Rivaldo Moonsamy

Personal information
- Born: 13 September 1996 (age 29) Durban, South Africa
- Batting: Right-handed
- Bowling: Right-arm Offbreak

Domestic team information
- 2015–present: Northerns
- 2017–2018: Benoni Zalmi
- 2018–present: Titans
- 2021–present: Northern Cape

Career statistics
| Competition | FC | LA |
| Matches | 74 | 79 |
| Runs scored | 3,968 | 1,936 |
| Batting average | 38.90 | 30.73 |
| 100s/50s | 11/19 | 4/8 |
| Top score | 154 | 126 |
| Balls bowled | 164 | 43 |
| Wickets | 4 | 1 |
| Bowling average | 23.50 | 45.00 |
| 5 wickets in innings | 0 | 0 |
| 10 wickets in match | 0 | 0 |
| Best bowling | 1/4 | 1/21 |
| Catches/stumpings | 146/10 | 13/0 |
- Source: Cricinfo, 21 December 2015

= Rivaldo Moonsamy =

South African cricketer (born 1996)

Rivaldo Moonsamy (born 13 September 1996) is a South African cricketer who plays for the Titans. In December 2015, he was named in South Africa's squad for the 2016 Under-19 Cricket World Cup. In August 2017, he was named in Benoni Zalmi's squad for the first season of the T20 Global League. However, in October 2017, Cricket South Africa initially postponed the tournament until November 2018, with it being cancelled soon after.

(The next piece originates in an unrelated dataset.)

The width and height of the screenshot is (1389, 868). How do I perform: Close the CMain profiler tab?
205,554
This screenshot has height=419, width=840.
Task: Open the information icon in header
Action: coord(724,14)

On 7 January 2017, he scored his maiden century in List A cricket, batting for the Titans against the Warriors in the 2017-18 Momentum One Day Cup.

In June 2018, he was named in the squad for the Titans team for the 2018–19 season. In September 2018, he was named in the Titans' squad for the 2018 Abu Dhabi T20 Trophy. In April 2021, he was named in the Northern Cape's squad ahead of the 2021–22 cricket season in South Africa.